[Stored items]
========================================================================
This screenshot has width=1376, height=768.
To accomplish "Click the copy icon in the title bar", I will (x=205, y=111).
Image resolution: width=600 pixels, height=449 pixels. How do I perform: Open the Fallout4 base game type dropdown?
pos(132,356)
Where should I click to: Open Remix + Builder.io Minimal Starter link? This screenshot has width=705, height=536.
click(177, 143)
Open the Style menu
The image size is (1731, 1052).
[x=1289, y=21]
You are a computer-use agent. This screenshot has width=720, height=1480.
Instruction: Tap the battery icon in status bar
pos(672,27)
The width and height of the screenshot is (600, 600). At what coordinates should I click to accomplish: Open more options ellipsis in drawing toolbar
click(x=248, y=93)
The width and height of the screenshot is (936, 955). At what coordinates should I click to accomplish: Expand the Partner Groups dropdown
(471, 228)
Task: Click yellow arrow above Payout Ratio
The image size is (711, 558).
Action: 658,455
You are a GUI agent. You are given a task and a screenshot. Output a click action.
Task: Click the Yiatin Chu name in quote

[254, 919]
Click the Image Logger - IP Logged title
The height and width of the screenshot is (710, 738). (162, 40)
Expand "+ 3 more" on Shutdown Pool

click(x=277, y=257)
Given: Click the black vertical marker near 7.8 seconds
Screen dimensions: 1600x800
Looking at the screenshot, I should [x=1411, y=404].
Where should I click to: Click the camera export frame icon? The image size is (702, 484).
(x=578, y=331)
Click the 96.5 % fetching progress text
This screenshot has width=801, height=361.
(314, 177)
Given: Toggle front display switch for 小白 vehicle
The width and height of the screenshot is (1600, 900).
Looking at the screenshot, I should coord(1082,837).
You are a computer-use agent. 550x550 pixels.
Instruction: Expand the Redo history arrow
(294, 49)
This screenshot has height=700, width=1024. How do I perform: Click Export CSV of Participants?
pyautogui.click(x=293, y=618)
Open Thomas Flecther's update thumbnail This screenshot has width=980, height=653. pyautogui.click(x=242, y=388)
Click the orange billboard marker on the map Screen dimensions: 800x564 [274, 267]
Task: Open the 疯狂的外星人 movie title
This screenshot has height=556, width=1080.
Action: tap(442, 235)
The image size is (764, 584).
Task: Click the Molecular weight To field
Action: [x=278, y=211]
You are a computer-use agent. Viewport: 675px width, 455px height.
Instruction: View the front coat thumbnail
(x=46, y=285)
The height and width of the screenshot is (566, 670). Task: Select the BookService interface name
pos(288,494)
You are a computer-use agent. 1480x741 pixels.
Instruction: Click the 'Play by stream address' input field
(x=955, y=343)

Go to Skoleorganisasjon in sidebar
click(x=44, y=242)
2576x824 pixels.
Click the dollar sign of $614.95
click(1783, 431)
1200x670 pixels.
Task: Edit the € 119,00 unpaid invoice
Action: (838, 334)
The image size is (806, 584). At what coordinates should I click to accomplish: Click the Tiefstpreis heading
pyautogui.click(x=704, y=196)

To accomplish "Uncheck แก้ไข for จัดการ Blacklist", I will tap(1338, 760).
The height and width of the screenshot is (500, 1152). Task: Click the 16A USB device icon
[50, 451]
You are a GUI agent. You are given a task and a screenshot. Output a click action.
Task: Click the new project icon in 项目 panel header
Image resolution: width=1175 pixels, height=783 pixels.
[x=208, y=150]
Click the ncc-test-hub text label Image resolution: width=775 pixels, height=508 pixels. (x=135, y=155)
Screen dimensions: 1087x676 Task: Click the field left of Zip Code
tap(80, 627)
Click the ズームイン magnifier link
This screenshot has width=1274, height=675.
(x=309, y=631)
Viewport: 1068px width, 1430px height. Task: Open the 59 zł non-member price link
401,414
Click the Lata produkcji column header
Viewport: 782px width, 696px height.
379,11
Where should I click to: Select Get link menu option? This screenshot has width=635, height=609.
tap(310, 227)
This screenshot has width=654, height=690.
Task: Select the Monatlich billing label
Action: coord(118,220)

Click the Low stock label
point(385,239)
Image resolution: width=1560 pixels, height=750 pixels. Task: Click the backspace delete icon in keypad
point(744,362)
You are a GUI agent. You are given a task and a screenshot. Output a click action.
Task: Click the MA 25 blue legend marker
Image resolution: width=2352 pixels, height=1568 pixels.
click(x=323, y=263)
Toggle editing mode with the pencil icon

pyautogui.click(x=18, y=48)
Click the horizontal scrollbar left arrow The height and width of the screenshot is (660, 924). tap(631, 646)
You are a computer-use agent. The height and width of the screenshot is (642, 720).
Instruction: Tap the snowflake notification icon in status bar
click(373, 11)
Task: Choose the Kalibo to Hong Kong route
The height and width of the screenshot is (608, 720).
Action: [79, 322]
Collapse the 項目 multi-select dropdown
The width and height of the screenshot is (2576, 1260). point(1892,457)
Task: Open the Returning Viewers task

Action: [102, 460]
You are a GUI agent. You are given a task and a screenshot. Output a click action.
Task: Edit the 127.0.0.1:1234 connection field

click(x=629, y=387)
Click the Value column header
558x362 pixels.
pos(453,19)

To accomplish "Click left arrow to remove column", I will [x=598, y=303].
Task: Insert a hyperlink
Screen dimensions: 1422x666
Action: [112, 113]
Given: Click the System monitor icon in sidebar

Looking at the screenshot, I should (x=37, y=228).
========================================================================
▶ _Problem to solve_
Lines containing the word "will" are to be pulled from the records and copied.

▶ _Your response_
To accomplish "Click the copy icon in the title bar", I will (x=205, y=111).
To accomplish "Uncheck แก้ไข for จัดการ Blacklist", I will tap(1338, 760).
To accomplish "Click left arrow to remove column", I will [x=598, y=303].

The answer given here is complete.